Cricklade House is a care home. People in care homes receive accommodation and nursing or personal care as a single package under one contractual agreement. CQC regulates both the premises and the care provided, and both were looked at during this inspection. Cricklade House provides accommodation with personal care for up to four people with learning disabilities and autism. At the time of our inspection four people were living in the home. The care service has been developed and designed in line with values that underpin the Registering the Right Support and other best practice guidance. These values include choice, promotion of independence and inclusion. People with learning disabilities and autism using the service can live as ordinary a life as any citizen.

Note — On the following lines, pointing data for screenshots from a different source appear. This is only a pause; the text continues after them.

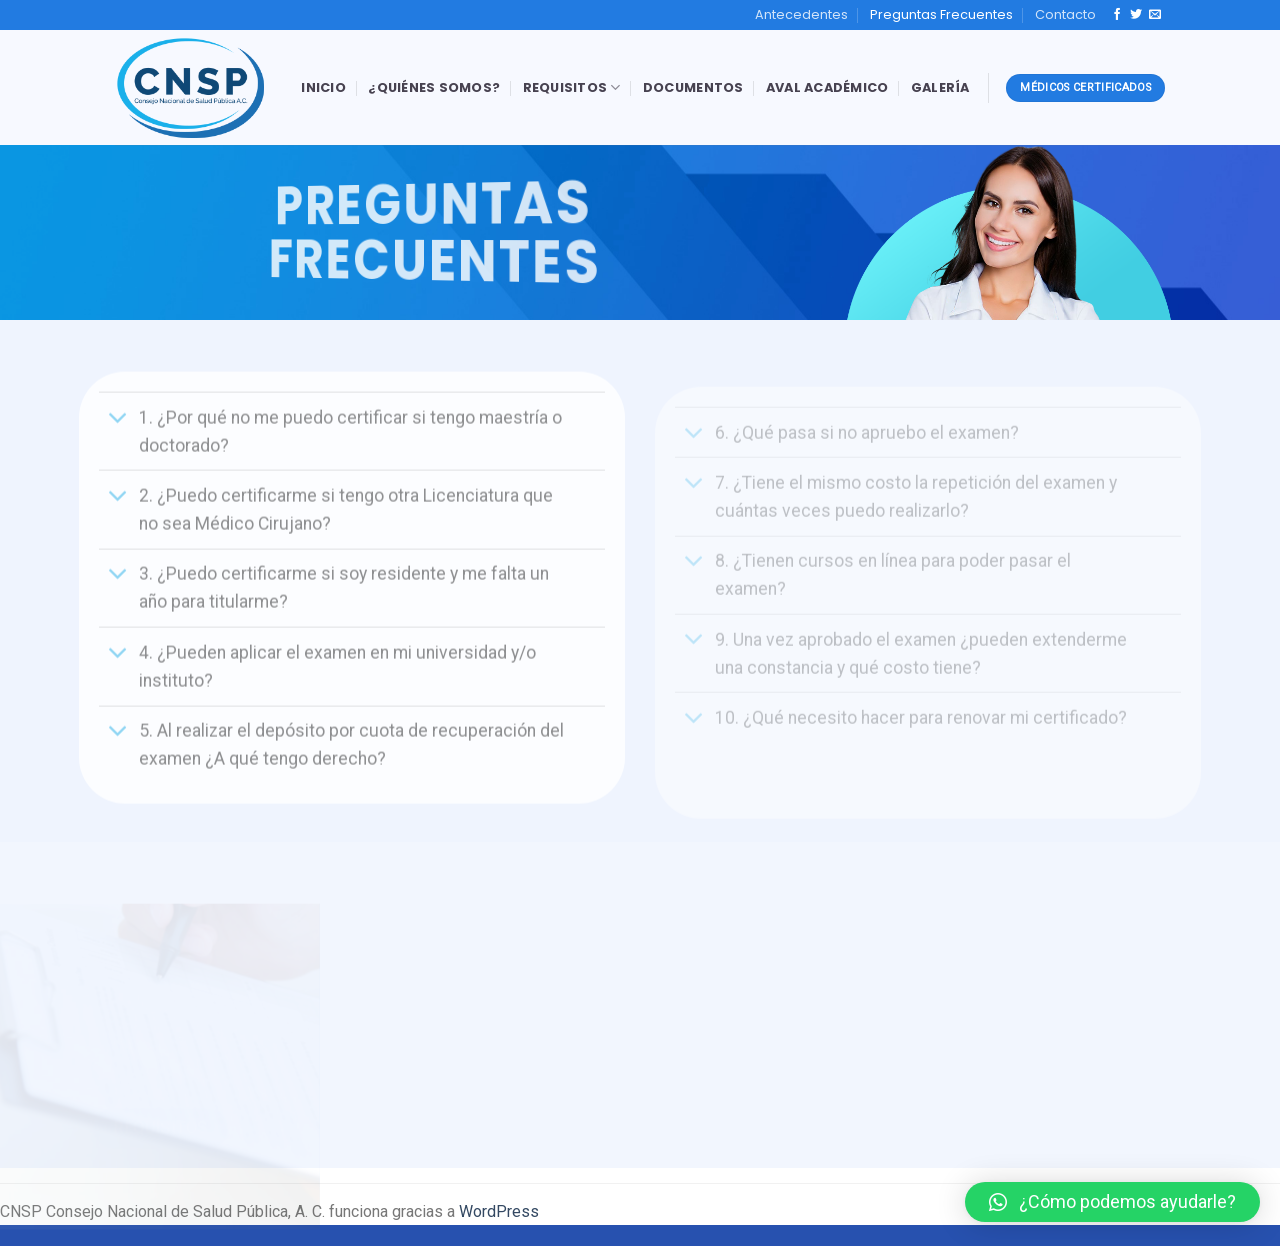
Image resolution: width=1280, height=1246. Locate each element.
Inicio (323, 87)
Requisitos (572, 87)
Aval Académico (827, 87)
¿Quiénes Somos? (434, 87)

The inspection took place on 6 December 2018 and was unannounced. This meant the provider did not know we would be visiting.
At our last inspection, in May 2016, we rated the service good. At this inspection we found the evidence continued to support the rating of good and there was no evidence or information from our inspection and ongoing monitoring that demonstrated serious risks or concerns. This inspection report is written in a shorter format because our overall rating of the service has not changed since our last inspection.
There was a registered manager in post. A registered manager is a person who has registered with the Care Quality Commission to manage the service. Like registered providers, they are ‘registered persons’. Registered persons have legal responsibility for meeting the requirements in the Health and Social Care Act 2008 and associated Regulations about how the service is run.
At this inspection we found the service remained Good.
Why the service is rated Good.
Sufficient numbers of staff were deployed at the time of our visit. Staff performance was monitored. Staff received supervision, training and support in a variety of ways to ensure they could meet people’s needs.
Medicines were safely managed and checks were in place to identify and take actions when shortfalls were identified.
Staff had received safeguarding and whistle-blowing training and knew how to report concerns.
People were helped to exercise support and control over their lives. People were supported to consent to care and make decisions. The principles of the Mental Capacity Act (MCA) 2005 had been followed.
Risk assessments and risk management plans were in place. Personal care was delivered in line with assessed needs and accurate monitoring records were maintained.
People’s dietary requirements and preferences were recorded and people were provided with choices at mealtimes.
Staff were kind and caring. People were being treated with dignity and respect and people’s privacy was maintained.
Care was personalised, responsive and ensured individual needs were met.
A range of leisure and therapeutic activities were offered that provided people with stimulation, entertainment and engagement.
Systems were in place for monitoring quality and safety. Where shortfalls or areas for improvements were identified these were acted upon.
Relatives and a health professional spoke positively about the quality of care and support people received.